Annunciato nel gennaio del
1989 sull'invito di una sua mostra personale a Perugia, Anno
Bianco è un “continente di tempo”. Concepito
“come un quadro specchiante pronto a ricevere le immagini
di domani” o “pagine bianche di un giornale” aperto
agli avvenimenti esterni. In tal senso vanno intese le grandi lastre
di gesso e marmo bianche esposte in diversi luoghi nel corso dell’anno.

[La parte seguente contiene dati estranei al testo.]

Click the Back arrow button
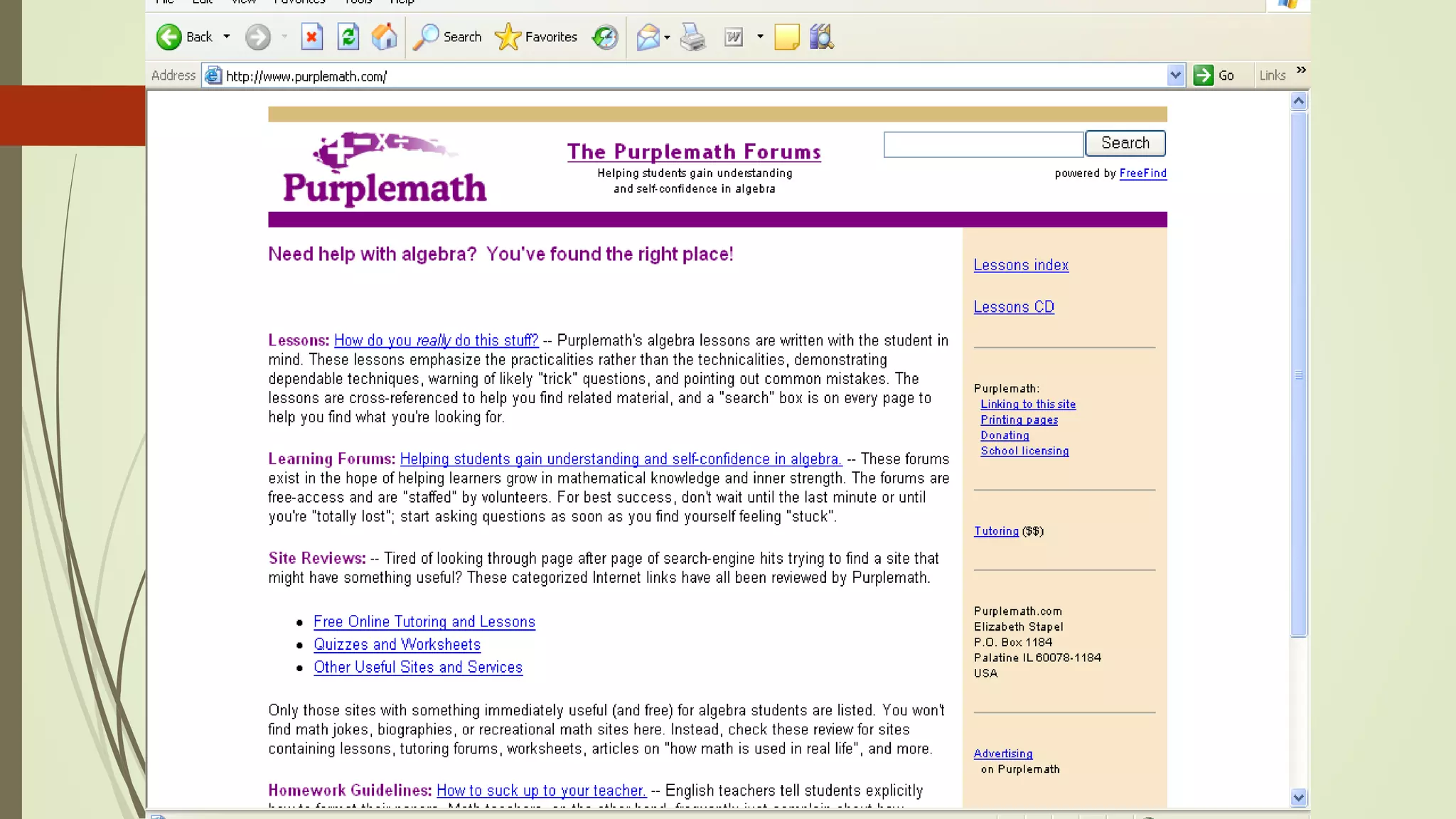 click(x=169, y=37)
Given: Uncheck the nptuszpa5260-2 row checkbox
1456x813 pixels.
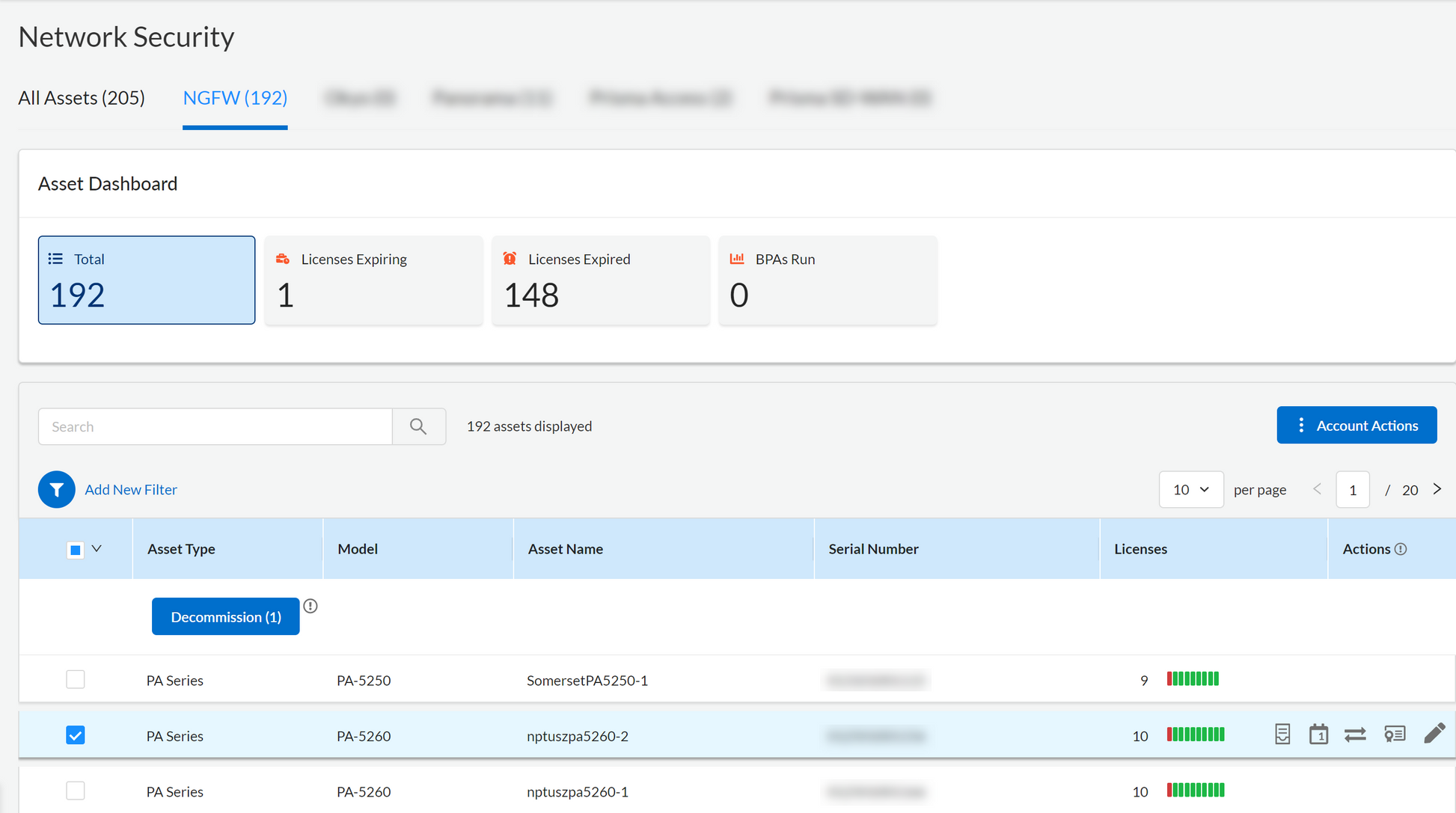Looking at the screenshot, I should click(76, 735).
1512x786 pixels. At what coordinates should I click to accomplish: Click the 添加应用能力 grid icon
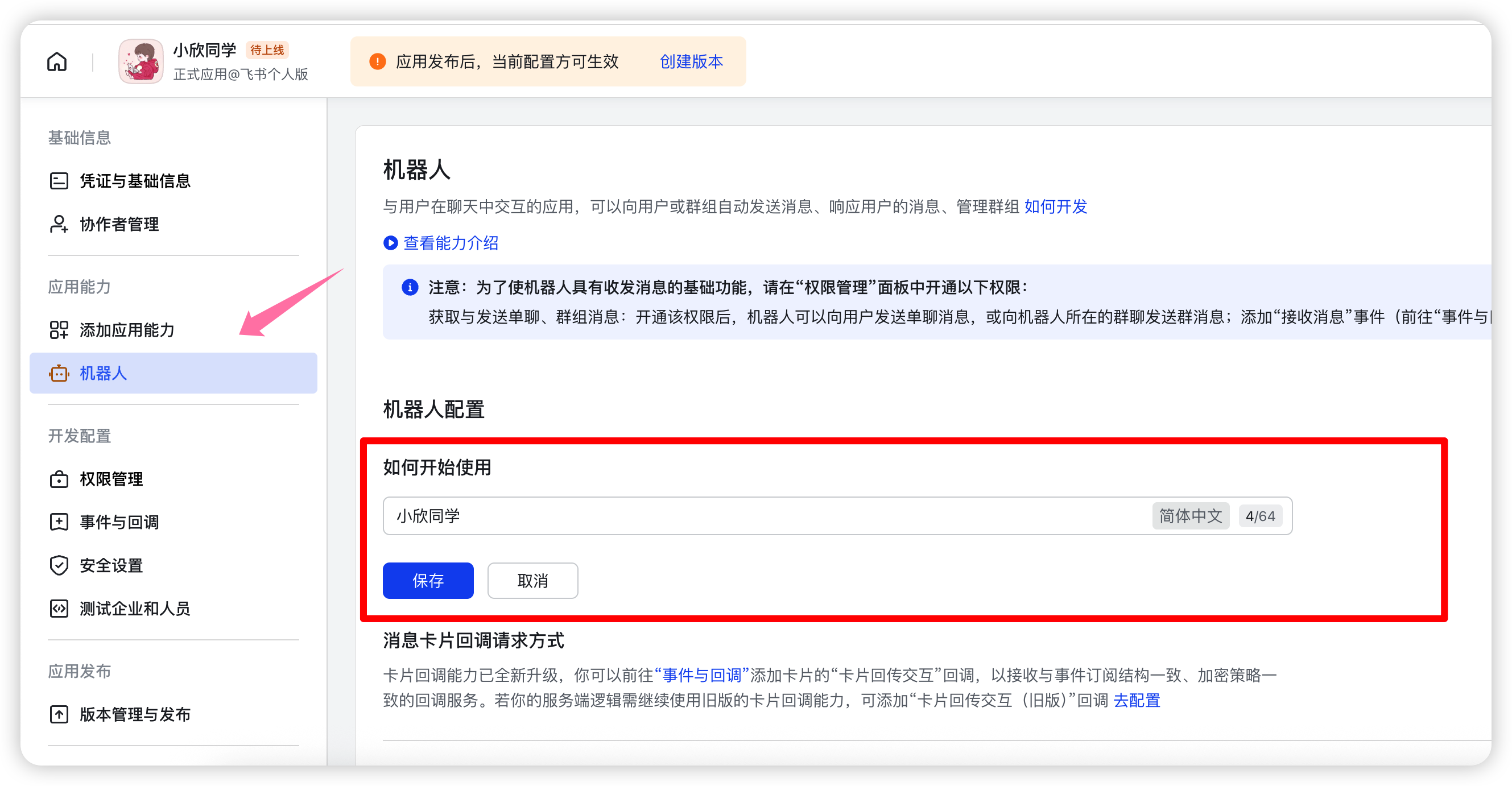[59, 330]
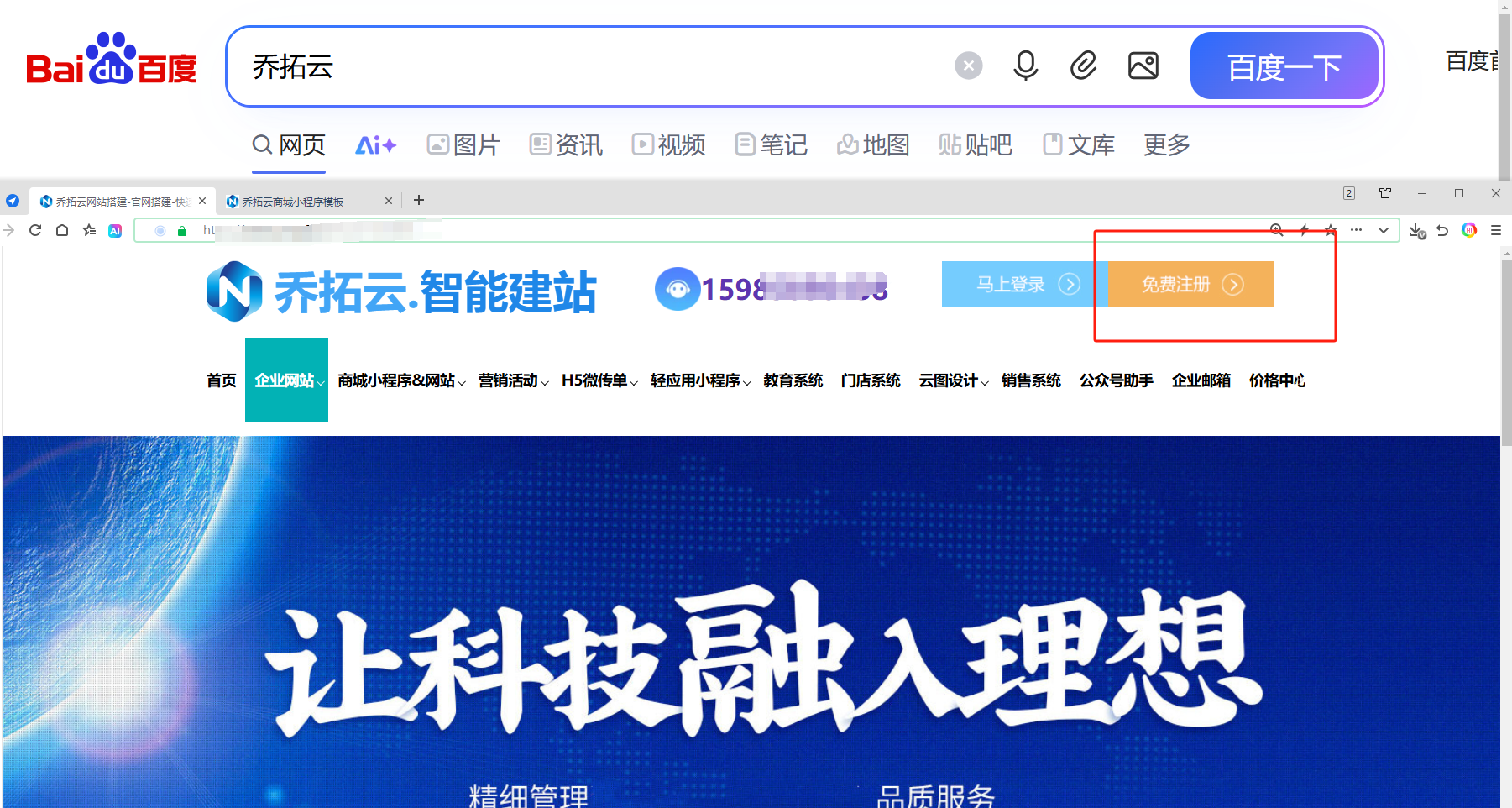The height and width of the screenshot is (808, 1512).
Task: Open a new tab with the plus icon
Action: tap(419, 200)
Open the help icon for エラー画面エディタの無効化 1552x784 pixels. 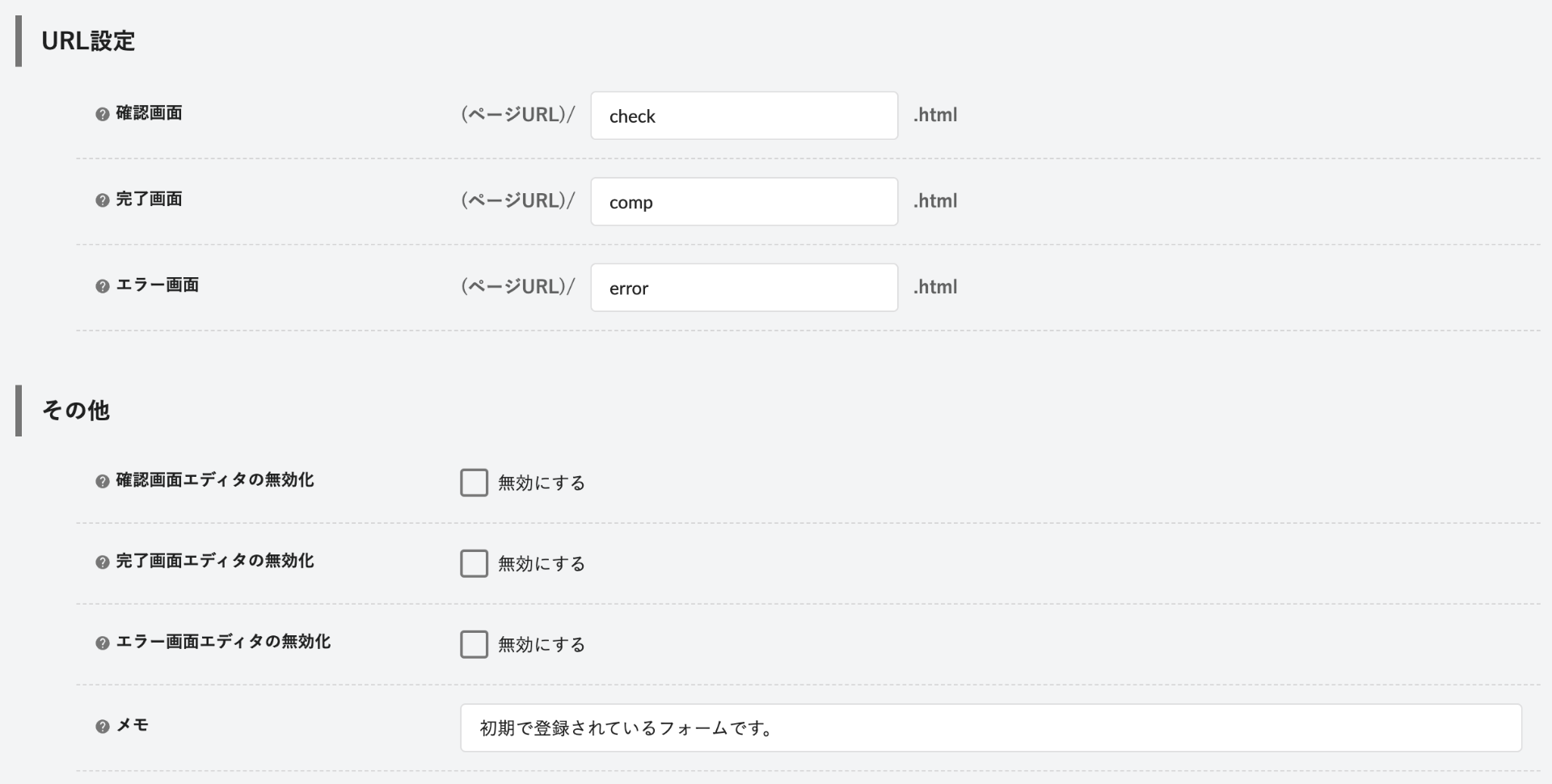pyautogui.click(x=101, y=644)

La corrispondenza visiva tra le immagini rese celebri dai media
dei due eventi più significativi di quest’anno - la
gente festante sul Muro di Berlino e la statua eretta durante la
rivolta di Piazza Tienamment a Pechino - con due opere di Pistoletto
- lo spettacolo Anno Uno (1981) e la scultura Dietrofront
(1981) - costituirà un motivo che verrà presentato
in più occasioni, a partire dalla mostra retrospettiva di
Pistoletto presso la Galleria d'Arte moderna di Roma del 1990. Si
rimanda per una ricostruzione dell’intera operazione alla
pubblicazione Michelangelo Pistoletto-Anno Bianco, curata
da Bruno Corà ed edita da AEIOU di Roma nel 1990.